▶ _PROVIDED RECORDS_
▬▬▬▬▬▬▬▬▬▬
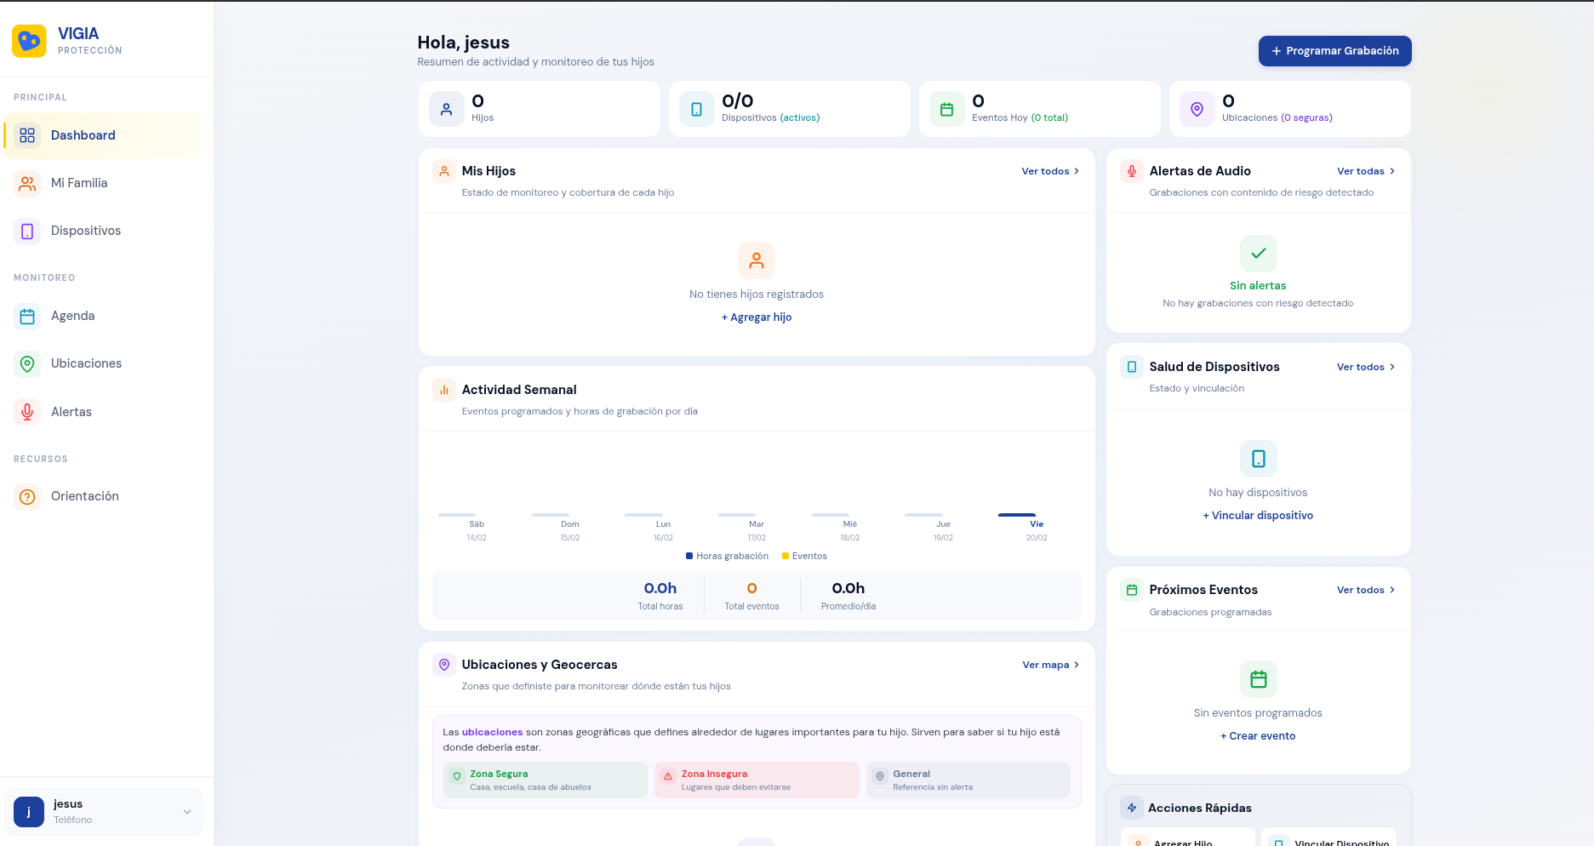The height and width of the screenshot is (846, 1594).
Task: Click the Dispositivos phone icon in sidebar
Action: [x=27, y=231]
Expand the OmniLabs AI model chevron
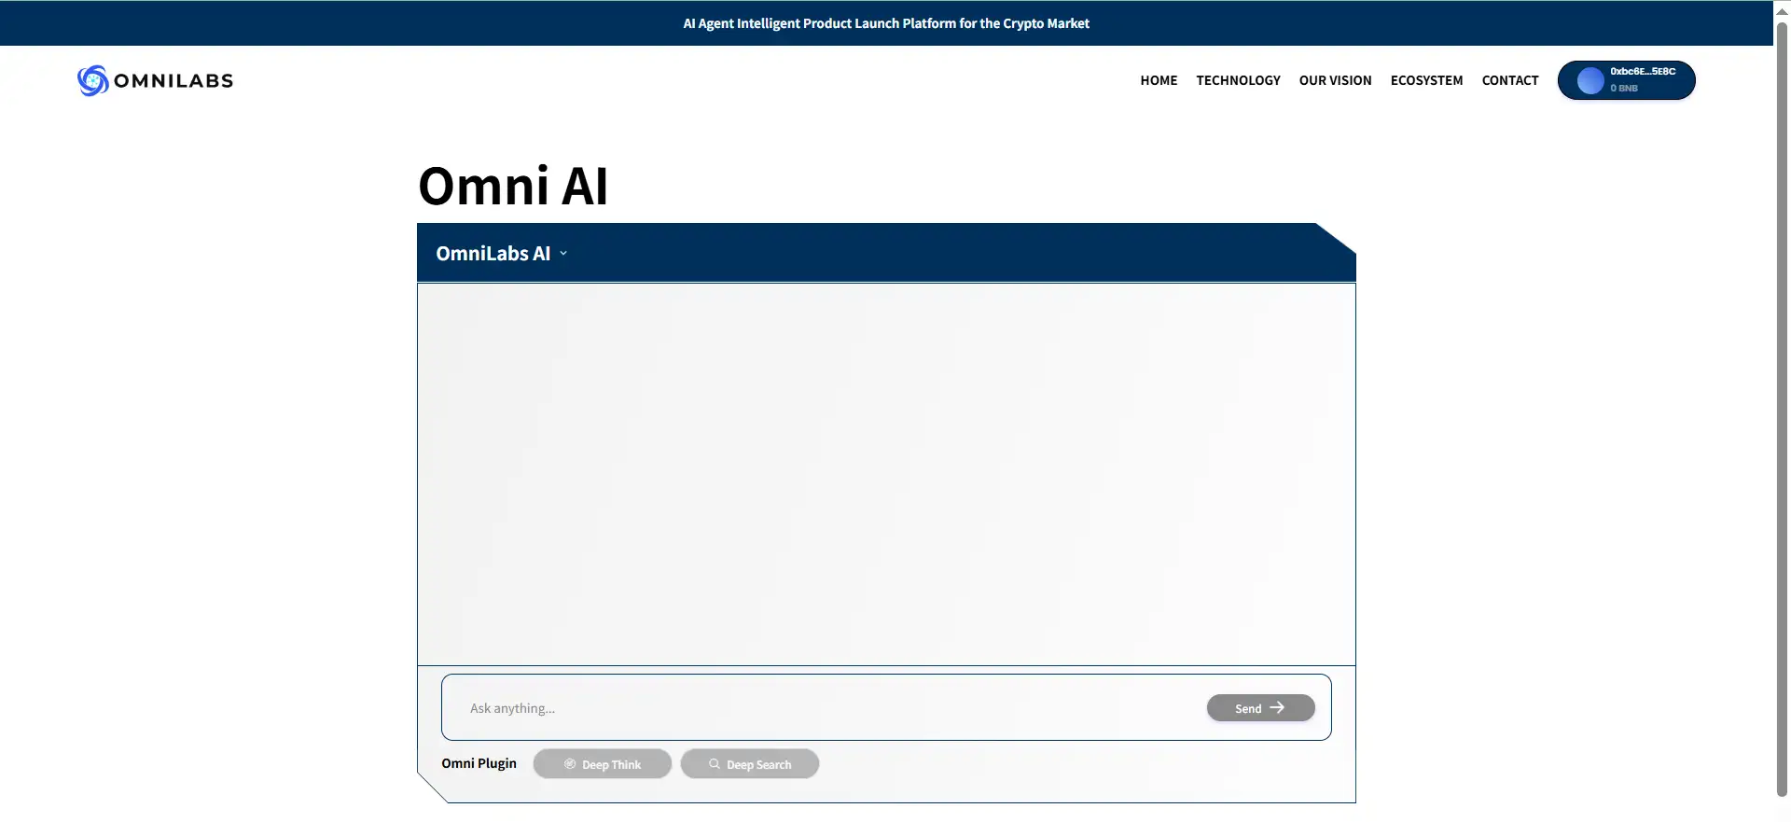This screenshot has height=822, width=1791. 563,254

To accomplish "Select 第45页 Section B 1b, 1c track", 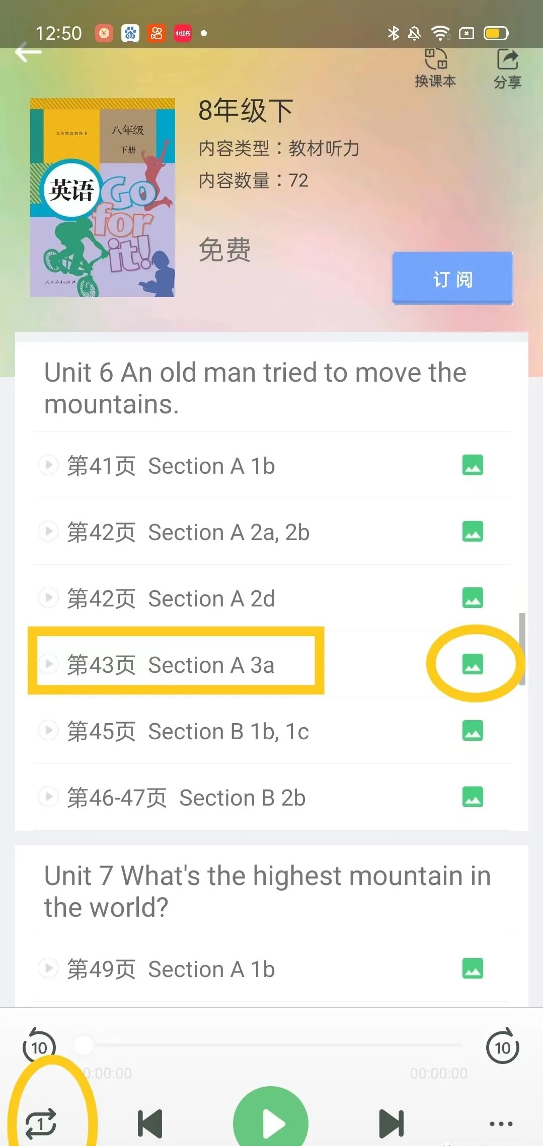I will point(188,731).
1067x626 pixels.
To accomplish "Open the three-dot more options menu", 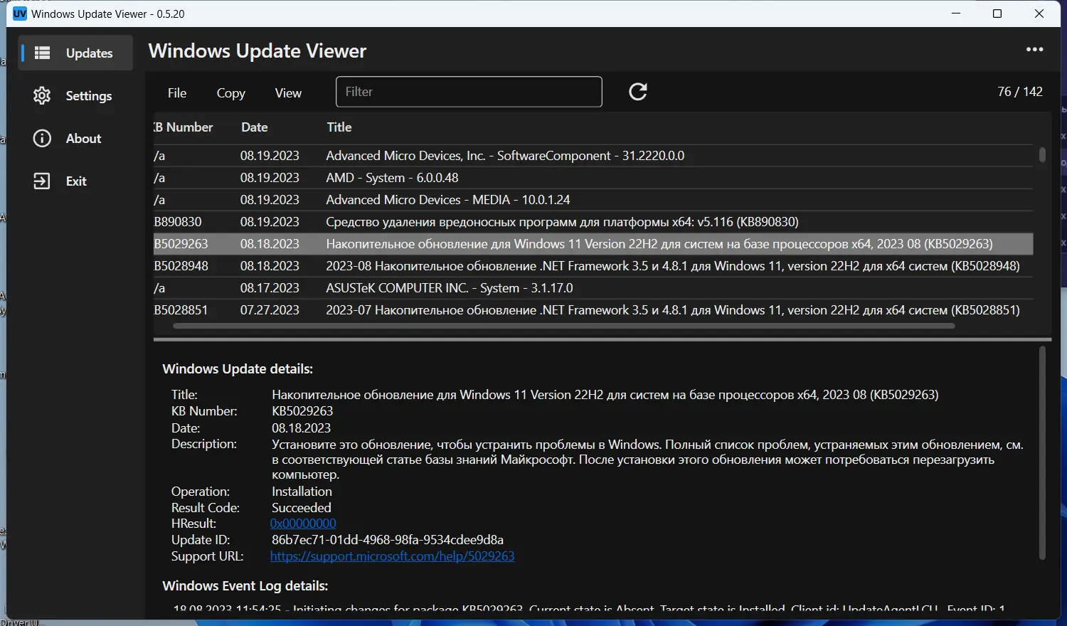I will [x=1034, y=50].
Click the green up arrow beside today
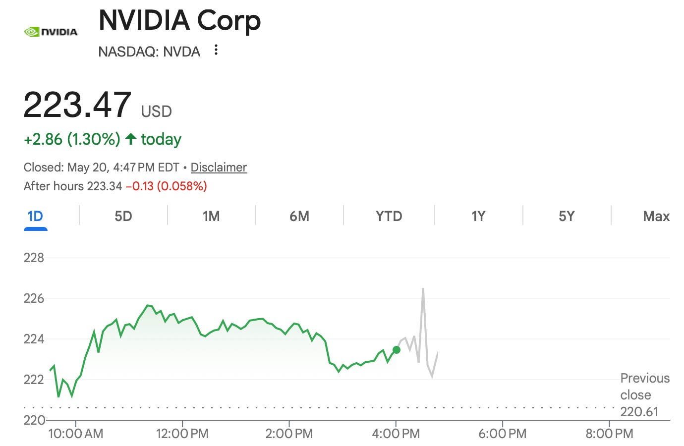The height and width of the screenshot is (446, 684). (130, 139)
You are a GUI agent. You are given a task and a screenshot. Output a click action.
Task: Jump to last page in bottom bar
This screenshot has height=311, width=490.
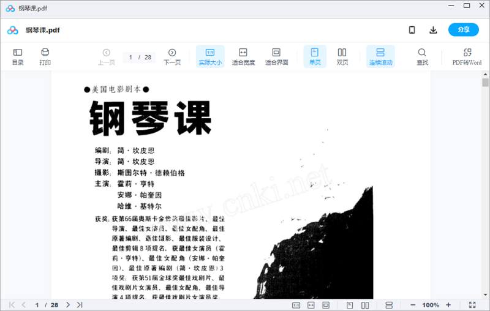(80, 305)
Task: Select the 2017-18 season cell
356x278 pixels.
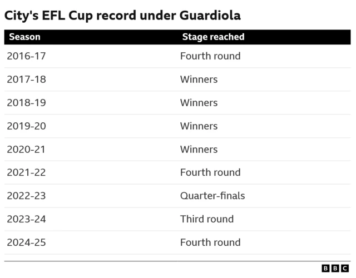Action: click(x=26, y=80)

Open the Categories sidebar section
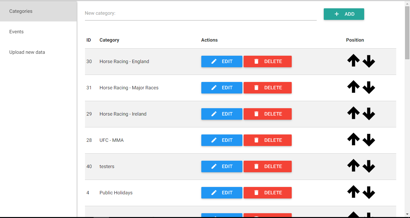(x=21, y=11)
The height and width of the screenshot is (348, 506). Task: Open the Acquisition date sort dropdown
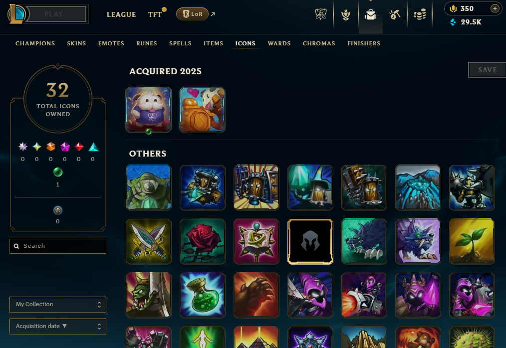coord(58,327)
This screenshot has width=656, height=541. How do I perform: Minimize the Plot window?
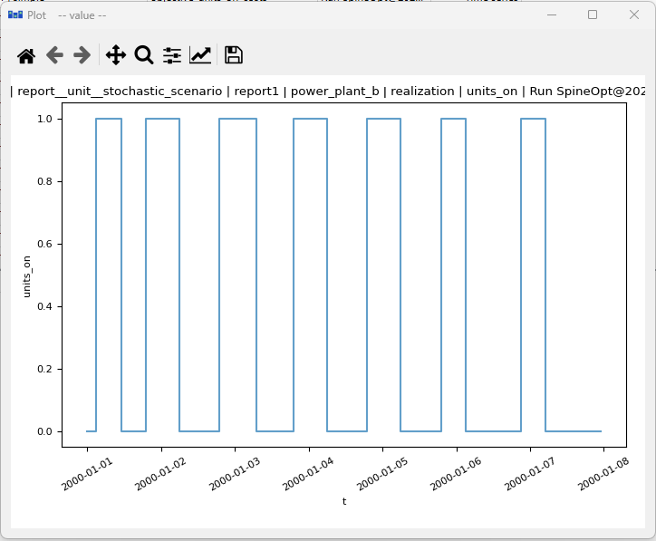click(x=553, y=15)
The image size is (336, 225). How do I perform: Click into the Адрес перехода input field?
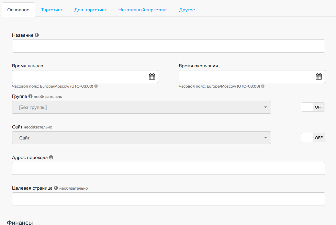pos(168,168)
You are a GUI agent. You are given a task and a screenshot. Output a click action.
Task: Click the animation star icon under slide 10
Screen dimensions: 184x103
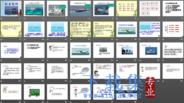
▬▬▬▬▬▬▬▬▬▬
All lines from the one containing "Task: Click the animation" to the last line of the records above, and no others, should be returned unchanged, without pictures.

Task: Click the animation star icon under slide 10
Screen dimensions: 184x103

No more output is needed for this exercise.